▶ **Vos tâches**:
1 - Dans l'extrait ci-dessous sur le journal Narodowiec, présentez sous forme de liste le paragraphe qui commence par « C’est dans la rue Émile Zola », en gardant ses faits principaux.
2 - Selon l'extrait ci-dessous sur le journal Narodowiec, en quelle année le journal s'installe-t-il à Lens ?

#### Extrait du document

Style de bande déssinée du journal
On y trouvait même les aventures du Professeur Nimbus qui faisaient aussi notre bonheur à nous dans La Voix du Nord.
C’est dans la rue Émile Zola qu’étaient installées les presses rotatives: 80 salariés y travaillaient pendant six jours et six nuits pour boucler à temps le journal distribué par 200 colporteurs dans les années d’après-guerre ! Dès six heures du matin, les bureaux de la rédaction ouvraient, à 14 heures, le journal était déposé en gare de Lens et d’Arras tandis que dans les corons les plus proches, les mineurs polonais trouvaient le Narodowiec daté du lendemain !
Le créateur du journal : Michal Kwiatkowski.
Journaliste au début du XXe siècle dans la partie de la Pologne occupée par la Prusse ; Nationaliste convaincu, résistant. Il fut emprisonné pour ses écrits échappa à plusieurs tentatives d’assassinat.
Le 2 octobre 1909, il crée et fait paraître le premier numéro de Narodowiec à Herne, en Westphalie. Il deviendra, ainsi que son épouse, député de la diète polonaise.
1924 : Les polonais viennent par milliers chercher du travail dans les mines. Narodowiec émigre en France et s’installe à Lens en 1926. Une aubaine pour ces familles qui ne parlent pas un mot de français Il arrive déjà à 36 000 lecteurs.
En 1940, Narodowiec appelle à la constitution d’une armée polonaise en France de 100 000 hommes. A l’arrivée des Allemands en Artois, le journal disparaît. Il ne reparaîtra qu’à la Libération. Michal Kwiatkowski est devenu vice-président de l’assemblée nationale polonaise en exil à Londres : le journal est maintenant anticommuniste, contre le pouvoir qui s’est installé à Varsovie.
Dans les années 50, près de 60 000 exemplaires sont vendus par jour
En 1966, Michal décède et c’est son fils Michel qui reprend le journal aidé de son épouse, Eliana.
En 1989, cette formidable aventure de presse prend fin : de 57 000 lecteurs dans les années 50, Narodowiec n’en avait plus que 6 000 trente ans plus tard. Il faut dire que la conjoncture était devenue mauvaise : les puits de mines fermés, la vie devenait plus difficile pour les retraités et, surtout, les jeunes générations de la Polonia ne parlaient de moins en moins la langue d’origine. L’Avenir de l’Artois crée alors sa page mensuelle de la communauté franco-polonaise, « Nowa Polska », une façon de perpétuer l’esprit du quotidien.
Le 2 octobre 2009 en l’église du Millénium, Route de Béthune à Lens, une grande exposition a eu lieu pour commémorer les 100 ans de la première parution de Narodowiec.

########
#### Matériel fourni

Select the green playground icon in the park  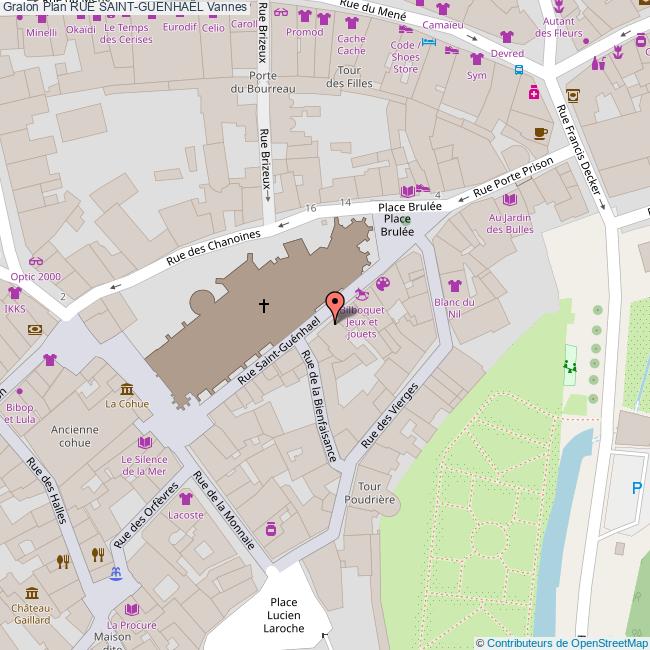tap(570, 366)
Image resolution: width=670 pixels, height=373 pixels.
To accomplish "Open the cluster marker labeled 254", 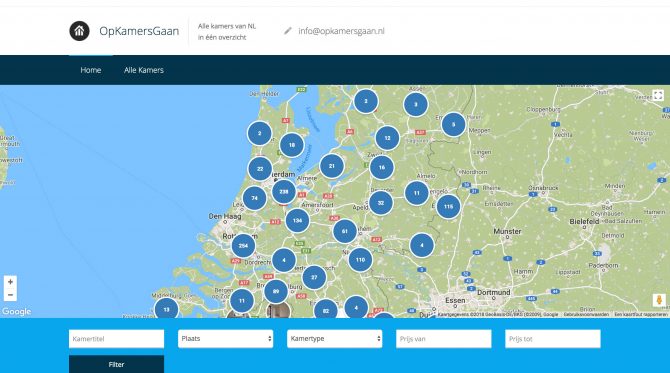I will coord(243,246).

########

▶ **Réponses**:
1 -
- Les presses rotatives étaient installées rue Émile Zola.
- 80 salariés y travaillaient six jours et six nuits pour boucler le journal à temps.
- Dans les années d'après-guerre, 200 colporteurs distribuaient le journal.
- Les bureaux de la rédaction ouvraient dès six heures du matin.
- À 14 heures, le journal était déposé en gare de Lens et d'Arras.
- Dans les corons les plus proches, les mineurs polonais trouvaient alors le Narodowiec daté du lendemain.

2 - En 1926.